Singapore, Chile and New Zealand have gone on to establish the Digital Economy Partnership Agreement, or Depa, to harmonise standards and enable trusted flows of data for digital trade.
China has recently indicated its wish to join the CPTPP and Depa, Mr Heng noted, saying this shows how a few determined small states can catalyse change.
He also cited how Singapore has mooted platforms such as the Forum of Small States and Global Governance Group to ensure the voices of smaller countries are heard. It also worked with Switzerland to co-chair the informal Friends of the Covax Facility to help the global effort to ensure equitable access to Covid-19 vaccines.
"No country will be able to recover from this crisis alone," he said. "The purpose is not to form an exclusive bloc to compete with other groups or powers, but to be pathfinders for global change."
A second role for Singapore is to work with its neighbours to keep Asean open, inclusive and outward-looking.
Mr Heng noted that China's economic success has been a boon for the region, and Asean and China are each other's biggest trading partners. China's Belt and Road Initiative is also an important effort for greater economic integration and mutual gains.
Mr Heng urged the US to boost its economic engagement in the region, noting that its security presence had brought stability and peace.

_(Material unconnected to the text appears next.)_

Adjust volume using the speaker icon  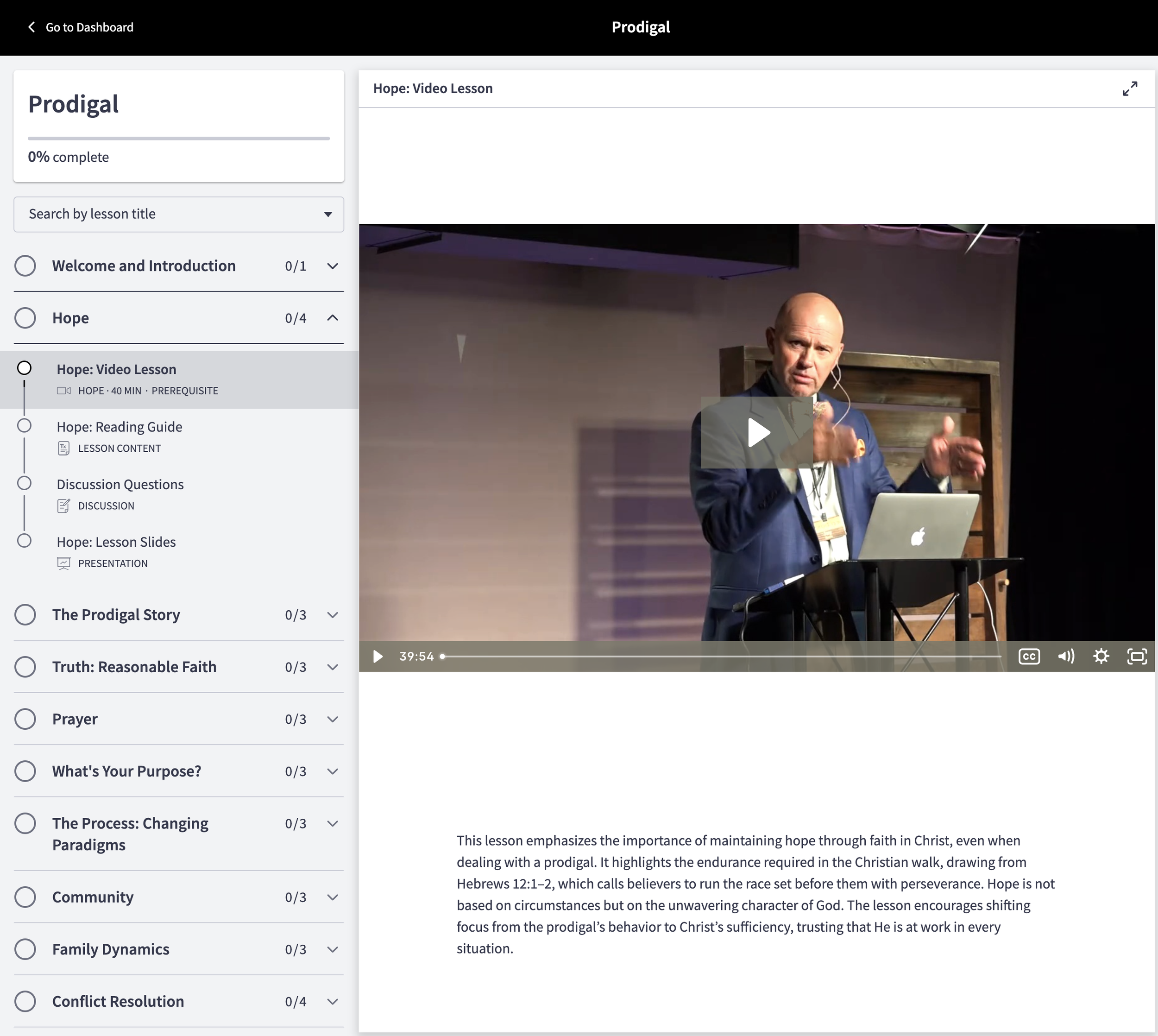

For this to continue, the US cannot afford to be absent from the region's evolving economic architecture, he added.
It is also important for Asean to maintain its credibility, he added, saying its position on Myanmar shows the grouping can hold its own against external pressure.
"We have taken a principled position to forge consensus, and urge other countries to do likewise," he said.
Thirdly, Singapore must continue to improve the lives of its people and ensure the spoils of globalisation are equitably shared.
Mr Heng noted that support for globalisation has waned around the world because its benefits are not well distributed within and across economies, and the resulting domestic disgruntlement has hampered the ability of governments to strike the deals needed for reforms to the multilateral system.
For Singapore to continue improving its people's lives, the only way is to stay open and remain useful and relevant to the world. This means adapting the economy and helping workers gain the skills to compete, he said.
"We must continue to attract the best talent from around the world to complement our local workforce, and welcome those who share our conviction and values to settle here," he added.
"The more Singaporeans are with us on globalisation and the more united we are as a nation, the better we can chart our future with confidence, while contributing to the global commons, including in the fight against Covid-19."
Calling on MFA officers and diplomats here to continue to push the boundaries of cooperation, Mr Heng said: "Political, economic and technological disruptions have strained global stability in this age of complexity. Covid-19 has piled on the pressure. So, too, the intensifying strategic competition between the US and China.
"But in every crisis, there is opportunity. We must partner one another to ensure continued prosperity and growth."